Static testing of Rocketdyne engines had produced high-frequency combustion instability, in what was known as the “racetrack” effect where burning propellant would swirl around the injector head, eventually destroying it from shock waves. On the launches of Atlas 51D and 48D, the failures were caused by low-order rough combustion that ruptured the injector head and LOX dome, causing a thrust section fire that led to eventual complete loss of the missile. The exact reason for the back-to-back combustion instability failures on 51D and 48D was not determined with certainty, although several causes were proposed. This problem was resolved by installing baffles in the injector head to break up swirling propellant, at the expense of some performance as the baffles added additional weight reduced the number of injector holes that propellants were sprayed through. The lessons learned with the Atlas program later proved vital to the development of the much larger Saturn F-1 engine.

Electrical System

Added redundancy was made to the propulsion system electrical circuitry to ensure that SECO would occur on time and when commanded.

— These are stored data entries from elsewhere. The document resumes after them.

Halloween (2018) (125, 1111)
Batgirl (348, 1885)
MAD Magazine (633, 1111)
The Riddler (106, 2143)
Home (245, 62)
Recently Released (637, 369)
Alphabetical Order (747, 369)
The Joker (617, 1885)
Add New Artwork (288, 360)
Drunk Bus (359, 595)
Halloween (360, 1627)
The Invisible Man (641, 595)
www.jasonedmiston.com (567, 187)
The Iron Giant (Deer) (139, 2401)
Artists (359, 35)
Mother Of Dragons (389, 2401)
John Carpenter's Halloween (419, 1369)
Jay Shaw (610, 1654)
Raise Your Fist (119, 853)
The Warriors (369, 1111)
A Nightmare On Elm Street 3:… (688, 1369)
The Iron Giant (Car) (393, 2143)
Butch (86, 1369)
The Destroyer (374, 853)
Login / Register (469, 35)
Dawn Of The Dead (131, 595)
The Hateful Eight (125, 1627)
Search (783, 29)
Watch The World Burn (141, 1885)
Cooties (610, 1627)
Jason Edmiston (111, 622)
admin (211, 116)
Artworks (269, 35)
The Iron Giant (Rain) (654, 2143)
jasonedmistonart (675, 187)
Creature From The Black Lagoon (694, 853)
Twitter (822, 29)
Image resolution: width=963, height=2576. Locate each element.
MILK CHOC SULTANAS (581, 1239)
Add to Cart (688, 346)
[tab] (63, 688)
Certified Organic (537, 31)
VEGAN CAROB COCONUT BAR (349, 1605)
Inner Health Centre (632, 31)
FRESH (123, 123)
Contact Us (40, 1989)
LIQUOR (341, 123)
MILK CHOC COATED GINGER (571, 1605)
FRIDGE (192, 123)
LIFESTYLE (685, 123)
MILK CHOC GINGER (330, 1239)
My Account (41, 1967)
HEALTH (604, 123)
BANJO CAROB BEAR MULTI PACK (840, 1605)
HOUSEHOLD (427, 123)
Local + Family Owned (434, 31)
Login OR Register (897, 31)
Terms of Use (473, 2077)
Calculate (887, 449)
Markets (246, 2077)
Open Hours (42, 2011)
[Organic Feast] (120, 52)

The LOX fuel feed system received added wiring redundancy to ensure that the propellant valves would open in the proper sequence during engine start.

Tank Bulkhead

Mercury vehicles up to MA-6 had foam insulation in the intermediate bulkhead to prevent the super-chilled LOX from causing the RP-1 to freeze. During repairs to MA-6 prior to John Glenn’s flight, it was decided to remove the insulation for being unnecessary and an impediment during servicing of the boosters in the field. NASA sent out a memo to GD/A requesting that subsequent Mercury-Atlas vehicles not include bulkhead insulation.

LOX Turbopump

In early 1962, two static engine tests and one launch (Missile 11F) fell victim to LOX turbopump explosions caused by the impeller blades rubbing against the metal casing of the pump and creating a friction spark. This happened after over three years of Atlas flights without any turbopump issues and it was not clear why the rubbing occurred, but all episodes of this happened when the sustainer inlet valve was moving to the flight-ready “open” position and while running untested hardware modifications. A plastic liner was added to the LOX turbopump to prevent friction rubbing. In addition Atlas 113D, the booster used for Wally Schirra’s flight, was given a PFRT (Pre-Flight Readiness Test) to verify proper functionality of the propulsion system.

Pneumatic System

Mercury vehicles used a standard D-series Atlas pneumatic system, although studies were conducted over the cause of tank pressure fluctuation which was known to occur under certain payload conditions. These studies found that the helium regulator used on early D-series vehicles had a tendency to induce resonant vibration during launch, but several modifications to the pneumatic system had been made since then, including the use of a newer model regulator that did not produce this effect.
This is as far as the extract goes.